Turn these records into a Markdown table with one row per line, skipping any blank lines. Use the columns "Row" and "Record line".

── EXTRACTED MATERIAL ──

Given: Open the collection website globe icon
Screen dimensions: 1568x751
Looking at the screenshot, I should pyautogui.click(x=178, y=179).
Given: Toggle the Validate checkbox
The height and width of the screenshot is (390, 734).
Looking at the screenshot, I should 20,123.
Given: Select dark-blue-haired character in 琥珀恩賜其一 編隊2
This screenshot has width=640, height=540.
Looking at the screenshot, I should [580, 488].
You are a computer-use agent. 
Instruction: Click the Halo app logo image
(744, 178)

───

◆ **ANSWER TO THIS TASK**
| Row | Record line |
|---|---|
| 1 | Given: Open the collection website globe icon |
| 2 | Screen dimensions: 1568x751 |
| 3 | Looking at the screenshot, I should pyautogui.click(x=178, y=179). |
| 4 | Given: Toggle the Validate checkbox |
| 5 | The height and width of the screenshot is (390, 734). |
| 6 | Looking at the screenshot, I should 20,123. |
| 7 | Given: Select dark-blue-haired character in 琥珀恩賜其一 編隊2 |
| 8 | This screenshot has width=640, height=540. |
| 9 | Looking at the screenshot, I should [580, 488]. |
| 10 | You are a computer-use agent.  |
| 11 | Instruction: Click the Halo app logo image |
| 12 | (744, 178) |